Washington — The United States and Afghanistan have successfully worked together for more than a decade to improve security, strengthen democracy, support civil society and enhance economic opportunity for the Afghan people, and the United States will continue support for Afghanistan as the country works toward lasting peace and stability, Secretary of State Hillary Rodham Clinton says.
“The American people have invested a great deal in Afghanistan’s future,” Clinton said October 3. “Even though our role in Afghanistan is changing, this partnership will continue.”
The secretary spoke alongside Afghan Foreign Minister Zalmai Rassoul at the launch of the U.S.-Afghanistan Bilateral Commission at the State Department.
Clinton said the new commission “reflects a shared vision and a shared commitment to mutual responsibility and accountability.”
She said it will focus on areas critical to Afghanistan’s future, including security, human rights and democracy, institutions and governance, women’s rights, economic development and regional cooperation.
The commission will implement a strategic partnership agreement signed by President Obama and Afghan President Hamid Karzai in Kabul in May, a deal that outlines the next phase of bilateral relations as U.S. and international troops work to complete their withdrawal from Afghanistan by the end of 2014.
“The transition is on track,” Clinton said. “Every day, Afghans are increasingly capable and taking more responsibility for their nation’s security.”
The secretary praised Afghan’s agenda of political reforms leading up to the country’s 2014 election, and said Afghanistan also is working closely with the international community to transform its economy.
Rassoul said Afghanistan is committed to building on its recent successes to deliver results for its people.

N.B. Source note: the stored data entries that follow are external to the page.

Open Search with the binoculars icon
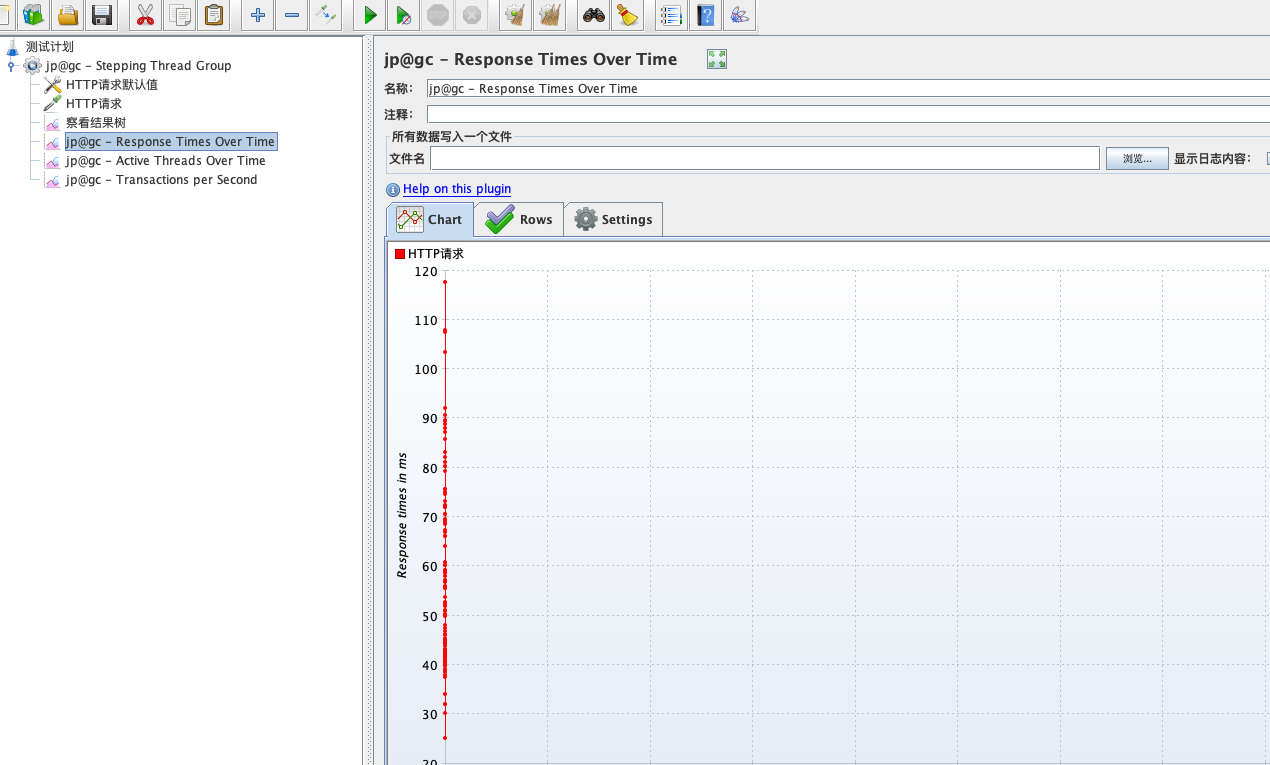 tap(594, 15)
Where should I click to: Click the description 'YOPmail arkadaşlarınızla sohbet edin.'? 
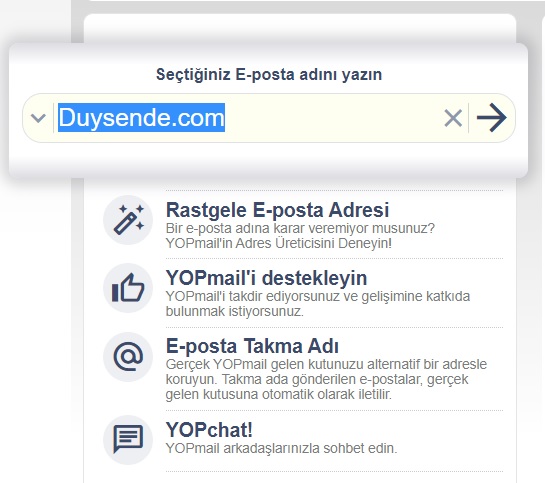[281, 448]
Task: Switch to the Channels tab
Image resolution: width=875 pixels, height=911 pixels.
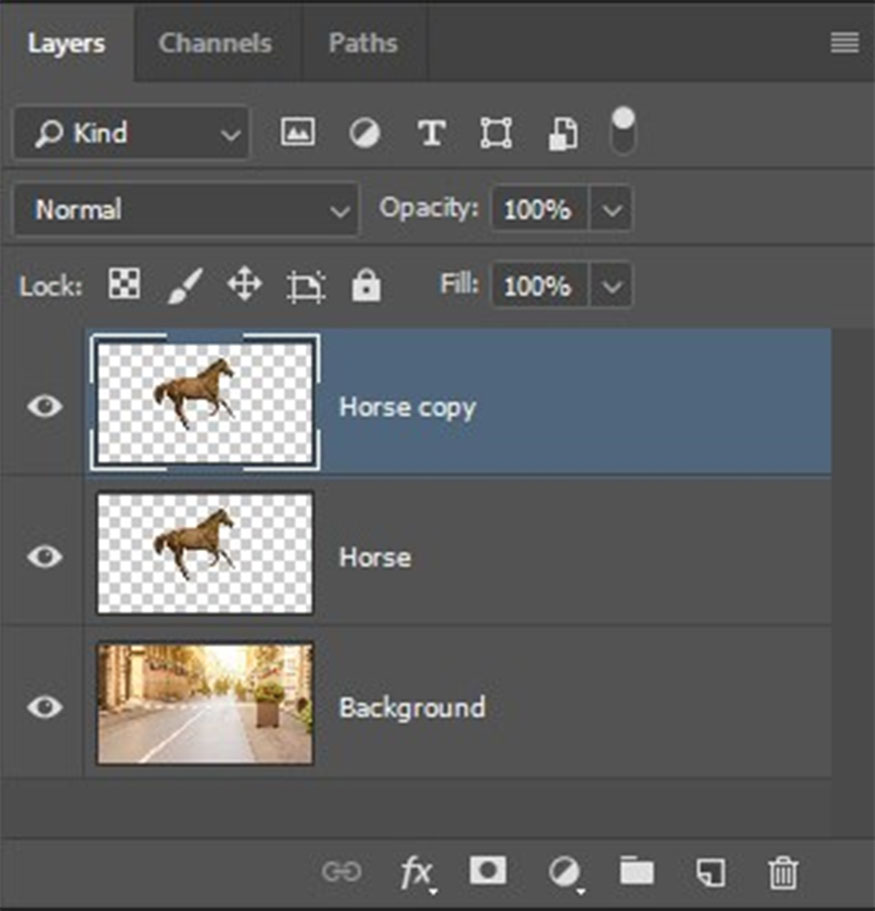Action: point(215,43)
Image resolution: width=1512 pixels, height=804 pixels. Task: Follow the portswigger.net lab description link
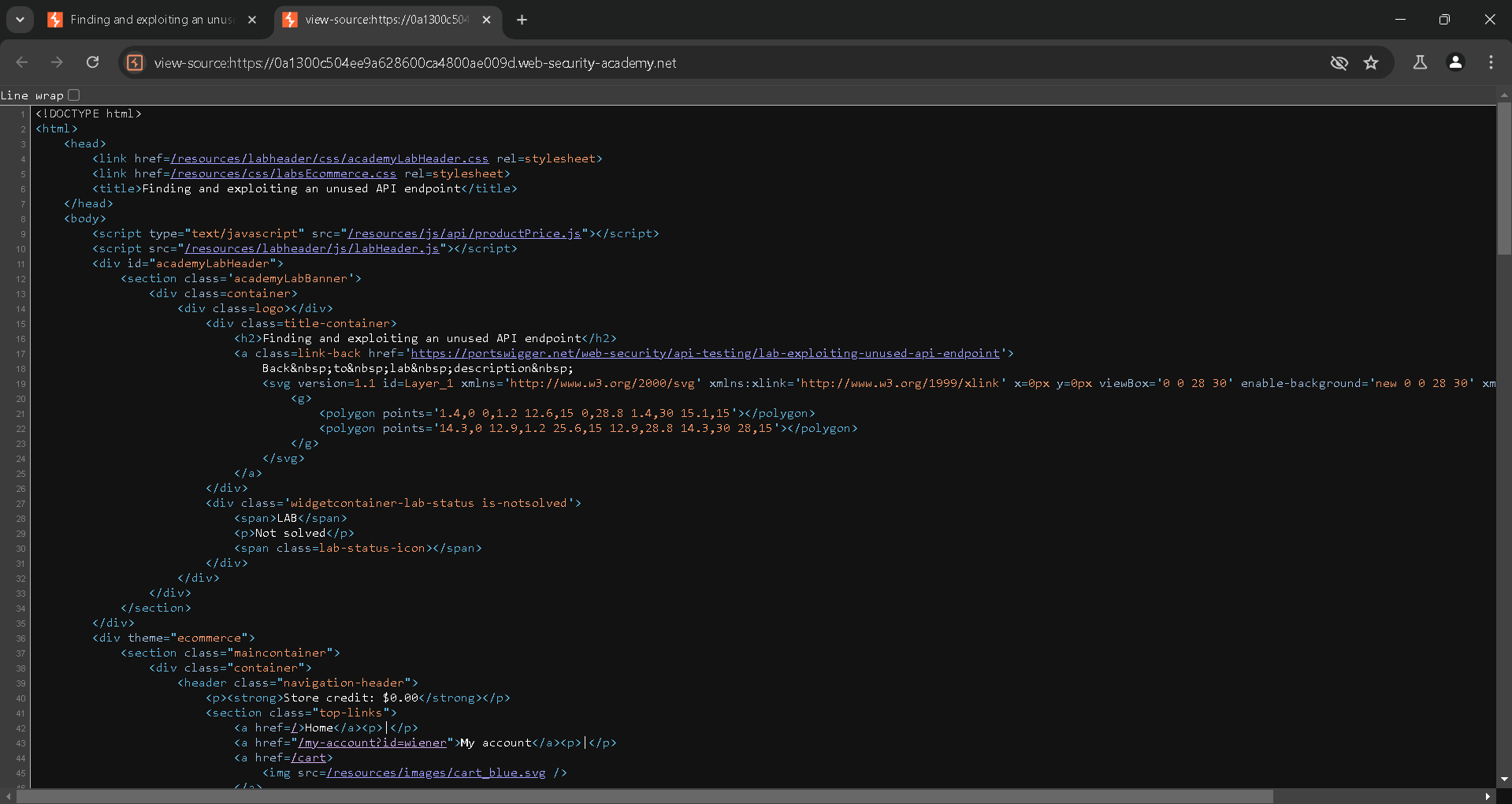(704, 353)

“As we continue to advance human rights; enhance regional cooperation for peace and prosperity; develop our human and national resources; combat corruption; improve governance; build infrastructure, public health and education; and to fight terrorists and extremism, we will count on the continuing and substantial support of our biggest and most important ally, the United States,” the foreign minister said.
He said the Afghan government is committed to pursuing all priorities, with special attention to the continued promotion of the rights of Afghan women and girls and increasing their significant role in the social, political, economic and cultural life of Afghanistan.
Rassoul and Clinton both also spoke about the importance of negotiating a comprehensive bilateral security agreement, and said talks will be led by U.S. Deputy Special Representative for Afghanistan and Pakistan James Warlick and Afghan Ambassador Eklil Hakimi.
Clinton said the launch of the bilateral commission brought together leaders and experts from across both the Afghan and American governments, reflecting the breadth and depth of the joint commitment to an enduring partnership.